O enterro de Carmelita (Lia de Itamaracá) reúne os locais e, nos dias que seguem, seus habitantes se deparam com um acontecimento estranho: Bacurau não consta mais no mapa, sua existência fora apagada dos meios digitais. Paralelamente, um grupo de assassinos, liderados por Michael (Udo Kier), trama para assassinar os moradores e, dessa maneira, dar fim a qualquer vestígio do povoado. A partir daí, o filme expõe referências cinematográficas e passeia por territórios familiares de seus realizadores, que constroem e entregam uma azeitada mistura de gêneros ao examinarem com cuidado as relações político-sociais e as amplas reflexões que cercam a obra.
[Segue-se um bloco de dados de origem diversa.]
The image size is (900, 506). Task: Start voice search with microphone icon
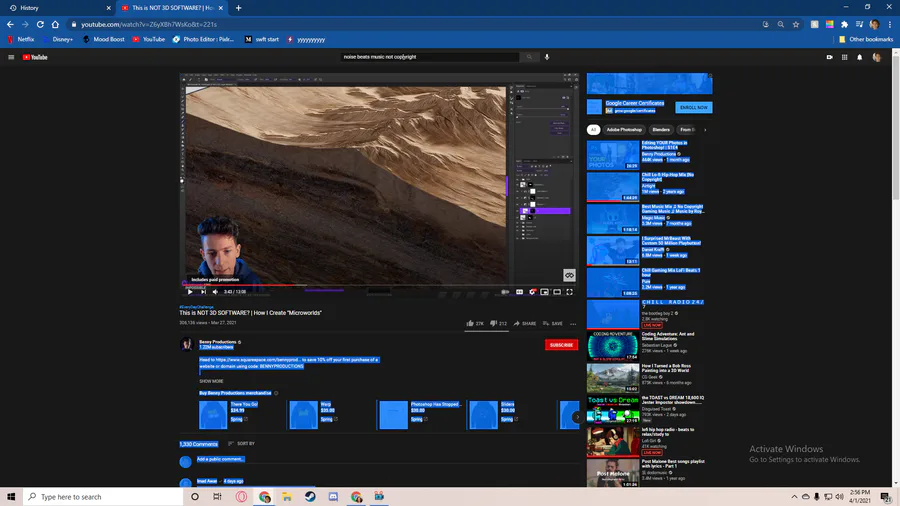tap(547, 57)
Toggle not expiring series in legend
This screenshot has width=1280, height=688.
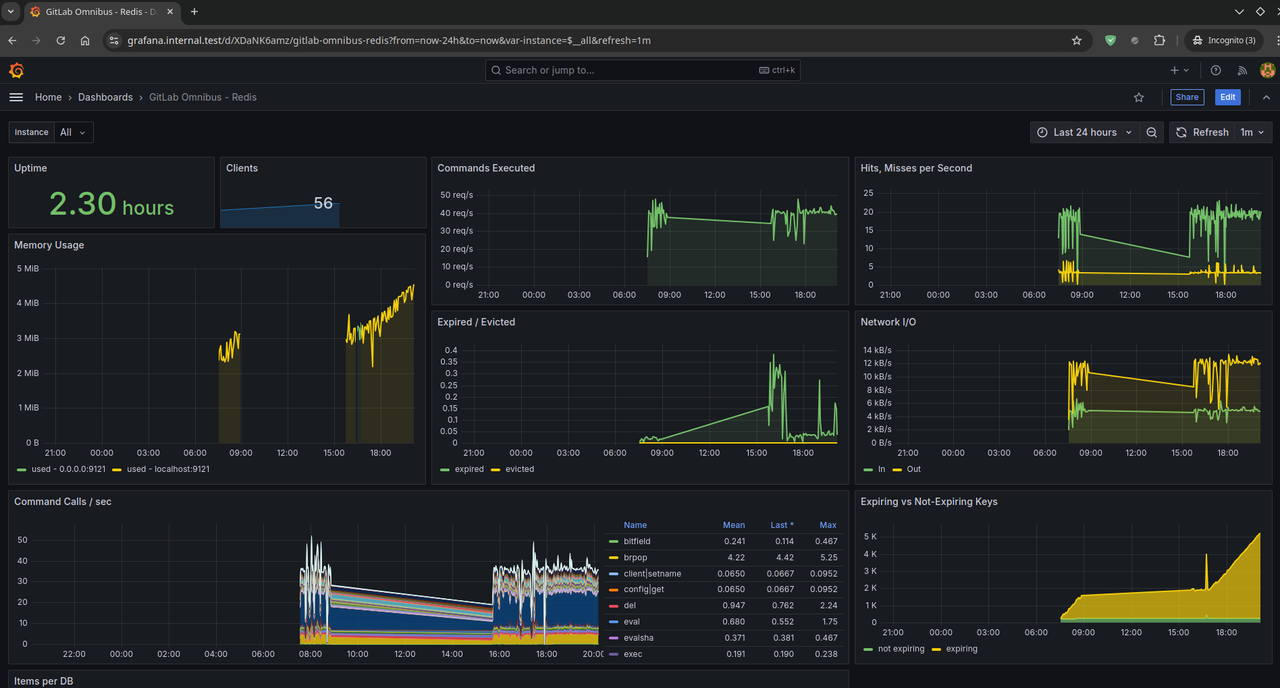[895, 649]
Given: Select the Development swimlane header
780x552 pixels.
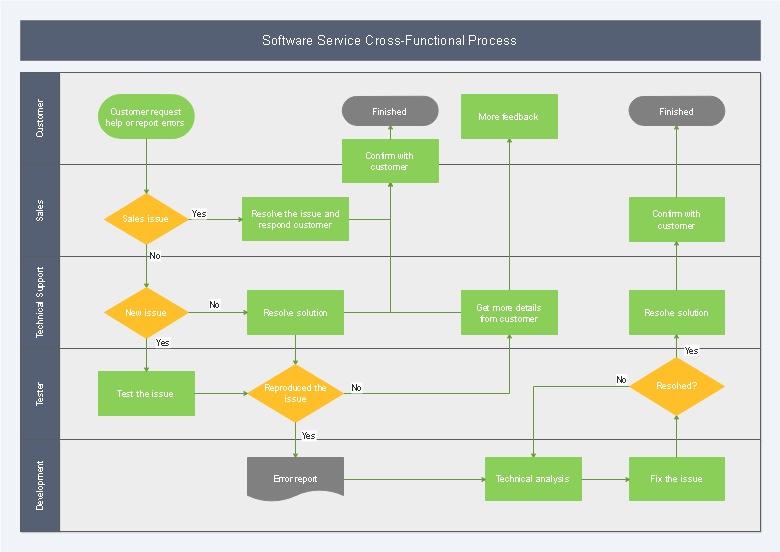Looking at the screenshot, I should tap(40, 485).
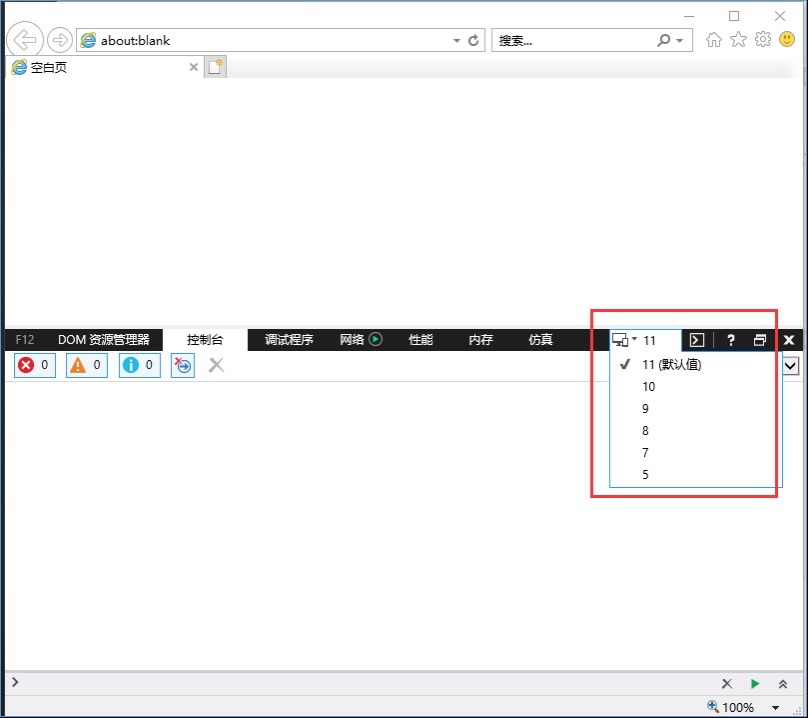The image size is (808, 718).
Task: Toggle the warning messages filter
Action: (87, 365)
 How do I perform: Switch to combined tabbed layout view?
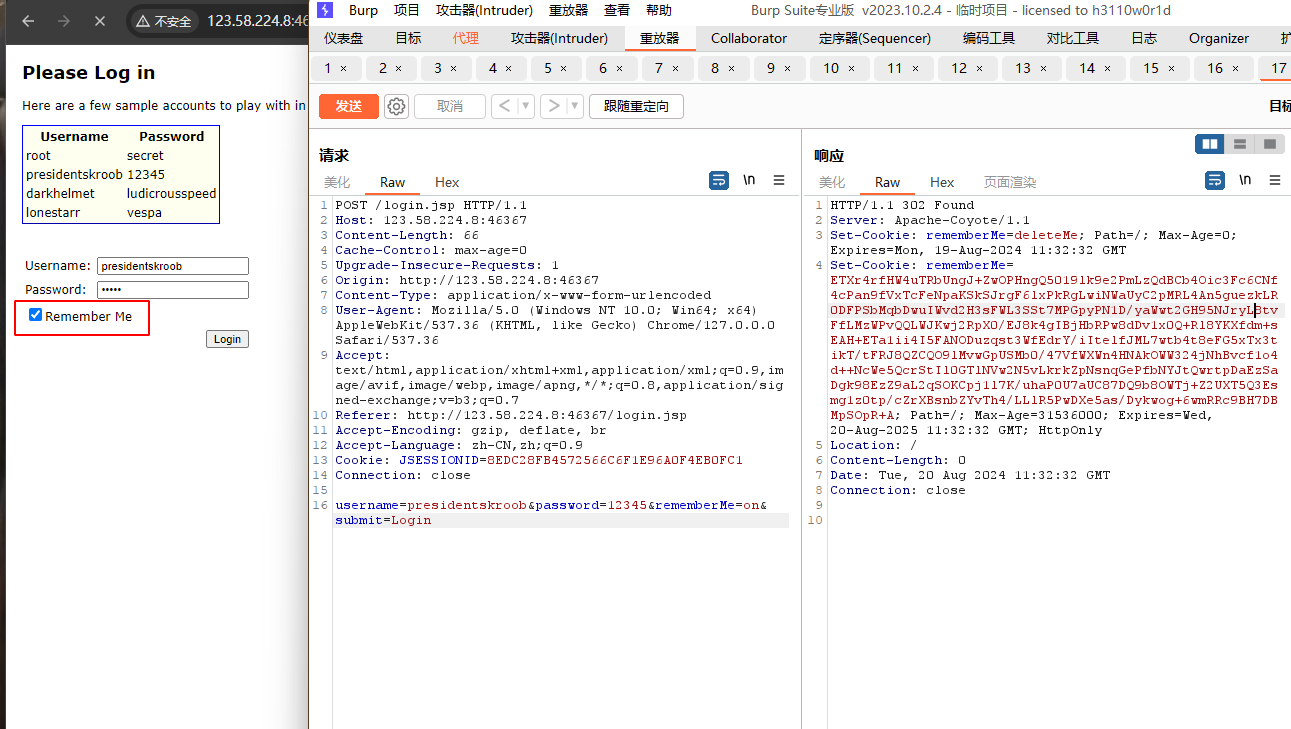pos(1270,144)
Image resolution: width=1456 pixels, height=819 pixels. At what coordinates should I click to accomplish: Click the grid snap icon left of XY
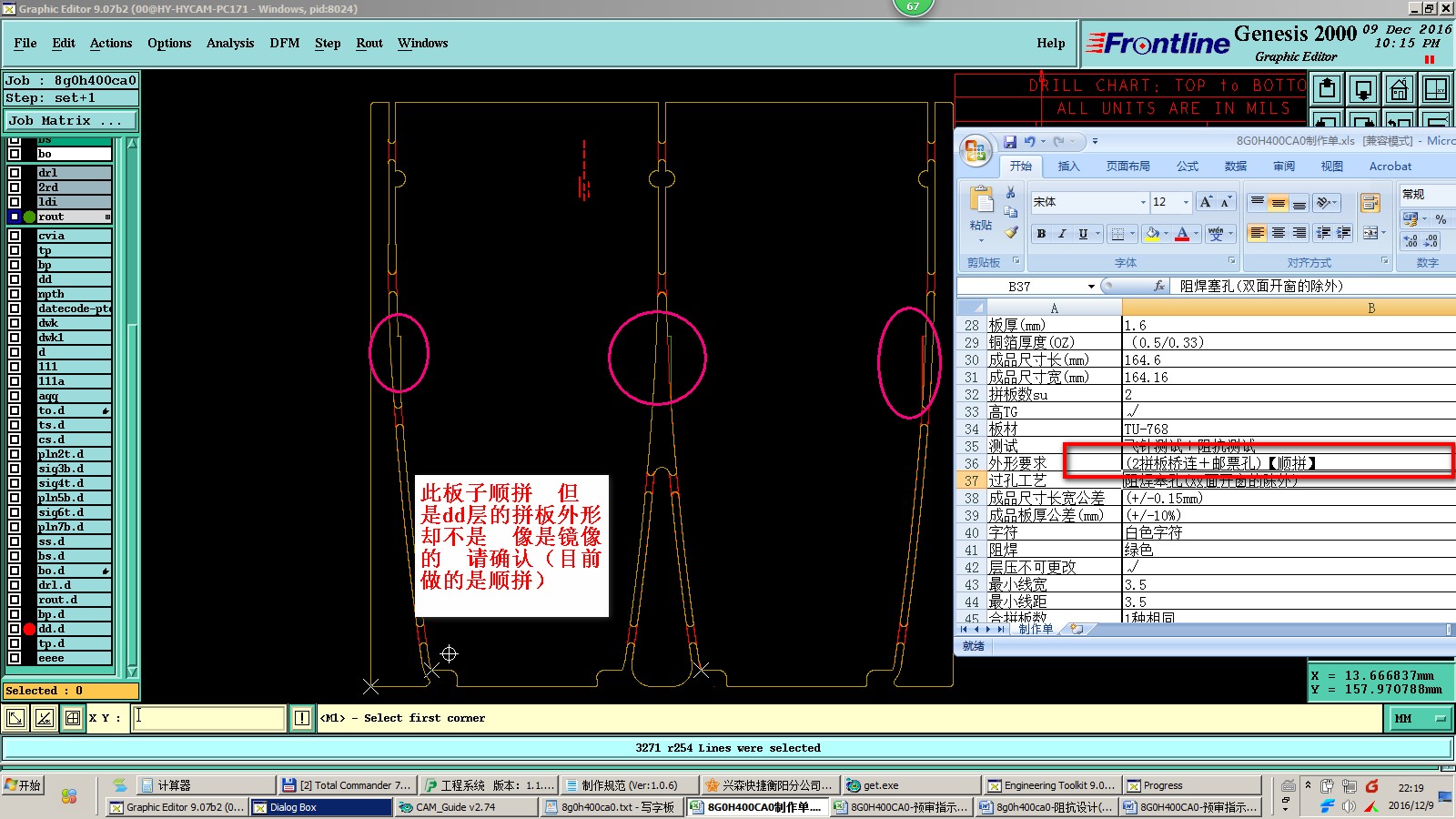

Mendonça Filho e Dornelles jogam no mesmo caldeirão o faroeste espaguete do grande Sergio Leone e o horror de John Carpenter (preste atenção no nome da escola municipal do filme) passando pelo fundamental Glauber Rocha (o enterro, as crianças brincando no escuro) e pela ficção sem causar estranhamento, enquanto vão mostrando habilmente as tensões e reações coletivas de seus personagens – ninguém é mais importante que todos e essa é uma das chaves para entender as múltiplas mensagens do roteiro. No começo, somos levados a crer que Teresa seria o fio condutor da história, mas os destaques são amplos e um dos acertos da produção. Sônia Braga está estupenda como a médica Domingas e o veterano Kier, que já participou de filmes de arte até experimentos com o trash, caminha com naturalidade na canastrice e conquista exatamente pela crueza de seu personagem. A cena que envolve os dois é uma aula de cinema e um dos melhores momentos de Bacurau.

Há muitos signos no longa e o mais constante é o da morte. Essa presença, da abertura ao fim com sentido apoteótico, é permeada por elementos que fazem parte dos outros projetos de seus diretores, mas notadamente em Mendonça Filho, sobretudo nas cenas de sexo; alegóricas ao totalitarismo quando ocorrem com dois matadores; naturais com Teresa e Pacote (Thomás Aquino). O humor é outra marca, que sublinha tanto a personalidade dos moradores da cidade, do velho violeiro à dona do bar, como aparece em pequenas doses no avançar sem deixar tudo se transformar em puro exercício de estilo ou pastiche. Outro ponto é a memória e sua preservação, vista como verdadeira identidade do povo. Não à toa, dois elementos que simbolizam resistência e abrigo são a escola e o museu no terço final, maistarantinesco que o próprio Quentin Tarantino. Esta outra alegoria é cartunesca porque, tal qual Tarantino, não flerta com a violência sem sentido, mas com a própria explosão catártica.

O resistir que permeia o longa também conversa com a metalinguagem. Mendonça Filho e Dornelles sublinham que é preciso ser forte para produzir cultura no país saindo da zona de conforto que se tornou o cinema nacional, ultimamente remodelando produções estrangeiras inspiradas em comédias de variedades muito comuns entre o fim da década passada e o começo desta. Desde o começo. mas notadamente nas tomadas no museu, os dois convidam o espectador a pensar e a figura de Lunga (Silvero Pereira, excelente) – dando corpo a um fugitivo que reconfigura o imaginário ao apresentar-se de unhas pintadas e longas madeixas  – representa o vetor dessa mudança.

Ao fim vem a catarse, que também passa longe de ser gratuita e afasta o didatismo inerente ao que se vinha fazendo por aqui, até mesmo quando a mensagem principal do filme sendo relembrada quando os créditos aparecem, com ‘Réquiem para Matraga’, canção de Geraldo Vandré. Bacurau é um grande marco na produção brasileira, talvez se igualando à Cidade de Deus em importância e grandiosidade para tudo o que veio depois de 2002, uma análise honesta de como se pode derrubar ou construir pontes entre nós mesmos. A qualquer tempo, especialmente quando o obscurantismo já parece sufocar a realidade, é preciso estar atento e enterrar quaisquer manifestações que levem ao mal ou permitam seu renascimento.